Adolescent, alors qu’il vit sur un bateau, il se passionne des récits à la radio du navigateur Willy de Roos (1923-2008), premier plaisancier à avoir passé le passage du Nord-Ouest en 1977. Jeune père, participant à la Coupe de l’America, Christian Dumard promet à sa fille de faire le tour du monde « pôle à pôle ».
Le temps passant, le projet s’enlise jusqu’à ce que Clara, qui retrouve le goût de la voile à l’université, lui demande un jour s’il est prêt à l’accompagner pour franchir le passage du Nord-Ouest. « On a vu ses enfants grandir et puis un jour on se retrouve invité par sa fille ! Les rôles se sont inversés et c’est super », reconnaît-il, ému.
2,5 % de la région cartographiée
Sur ce Sun Fast 37 en fibre de verre, Clara pourra ainsi bénéficier de toute l’expérience de son père, l’un des rares « routeurs » professionnels, qui aide des skippers comme Francis Joyon ou Thomas Coville à prendre les bonnes options en fonction de la météo. Une connaissance des cartes et de la météo d’autant plus appréciable qu’il faudra naviguer « dans l’un des endroits les plus hostiles de la planète », comme le confie Clara, alors qu’à peine 2,5 % de la région est cartographiée, avec la crainte quasi permanente de heurter un morceau de banquise dans un dédale d’îles.
« Lors d’une transatlantique, on peut descendre, se faire un café et ressortir, là c’est impossible ! Il faut être hyper vigilants, on doit avoir le nez sur la cartographie, regarder la glace… » Christian voit tout l’avantage qu’il y a de s’embarquer dans cette aventure avec sa fille. « On a une confiance totale l’un dans l’autre, c’est vraiment important. Car quand on est dans des zones peu cartographiées, avec de la glace, pour bien dormir, il faut avoir confiance en celui qui est sur le pont… »

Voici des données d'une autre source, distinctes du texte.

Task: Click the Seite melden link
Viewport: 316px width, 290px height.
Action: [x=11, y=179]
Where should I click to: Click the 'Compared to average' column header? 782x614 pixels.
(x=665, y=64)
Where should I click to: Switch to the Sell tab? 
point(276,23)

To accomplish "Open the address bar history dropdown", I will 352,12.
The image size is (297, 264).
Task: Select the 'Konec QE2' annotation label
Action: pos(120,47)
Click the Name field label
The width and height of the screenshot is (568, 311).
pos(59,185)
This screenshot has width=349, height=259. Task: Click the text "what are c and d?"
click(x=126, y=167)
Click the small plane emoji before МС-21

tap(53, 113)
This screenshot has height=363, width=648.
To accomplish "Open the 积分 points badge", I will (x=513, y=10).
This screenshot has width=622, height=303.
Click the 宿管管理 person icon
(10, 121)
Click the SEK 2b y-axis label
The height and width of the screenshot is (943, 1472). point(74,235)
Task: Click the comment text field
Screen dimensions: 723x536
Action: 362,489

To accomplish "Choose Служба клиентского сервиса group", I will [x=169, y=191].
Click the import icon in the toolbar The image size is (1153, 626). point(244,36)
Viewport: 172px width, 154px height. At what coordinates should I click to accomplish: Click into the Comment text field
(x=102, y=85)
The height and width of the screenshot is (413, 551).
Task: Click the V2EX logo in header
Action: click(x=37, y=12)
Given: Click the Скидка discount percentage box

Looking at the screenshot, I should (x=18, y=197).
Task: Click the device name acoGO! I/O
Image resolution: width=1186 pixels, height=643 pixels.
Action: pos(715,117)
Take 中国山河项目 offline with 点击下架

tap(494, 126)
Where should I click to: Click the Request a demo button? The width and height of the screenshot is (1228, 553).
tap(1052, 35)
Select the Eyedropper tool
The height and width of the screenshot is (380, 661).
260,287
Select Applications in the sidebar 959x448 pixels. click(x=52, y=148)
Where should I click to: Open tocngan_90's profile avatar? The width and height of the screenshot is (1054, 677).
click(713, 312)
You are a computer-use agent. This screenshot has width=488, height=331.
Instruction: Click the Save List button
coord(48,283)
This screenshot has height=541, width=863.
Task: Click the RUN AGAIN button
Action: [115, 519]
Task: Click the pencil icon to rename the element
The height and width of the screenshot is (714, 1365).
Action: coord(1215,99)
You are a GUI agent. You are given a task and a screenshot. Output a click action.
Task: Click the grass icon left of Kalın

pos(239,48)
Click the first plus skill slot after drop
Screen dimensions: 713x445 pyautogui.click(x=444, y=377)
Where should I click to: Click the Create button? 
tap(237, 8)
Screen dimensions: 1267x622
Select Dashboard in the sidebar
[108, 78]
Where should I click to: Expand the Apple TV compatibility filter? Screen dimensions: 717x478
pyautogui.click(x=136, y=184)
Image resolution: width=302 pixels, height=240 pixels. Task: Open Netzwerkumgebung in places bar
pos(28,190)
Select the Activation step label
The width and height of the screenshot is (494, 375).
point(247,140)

Après un départ prévu jeudi, le « Happy trip » doit d’abord rejoindre le Groenland, une « simple mise en jambes ». Les choses sérieuses doivent débuter après une halte à Nuuk, la capitale du Groenland, vers le 4 août : le « Happy trip », qui sera équipé d’une boite noire pour homologuer le record, pourrait mettre cinq semaines à rejoindre Nome, première ville canadienne après le détroit de Béring. « Je suis assez optimiste, mais on saura vraiment début août si la situation est meilleure que l’an dernier », explique Christian, rappelant qu’environ 260 bateaux (pétroliers, brise-glace…) ont franchi le passage du Nord-Ouest et vaincu l’Arctique canadien depuis l’explorateur Roald Amundsen en 1905.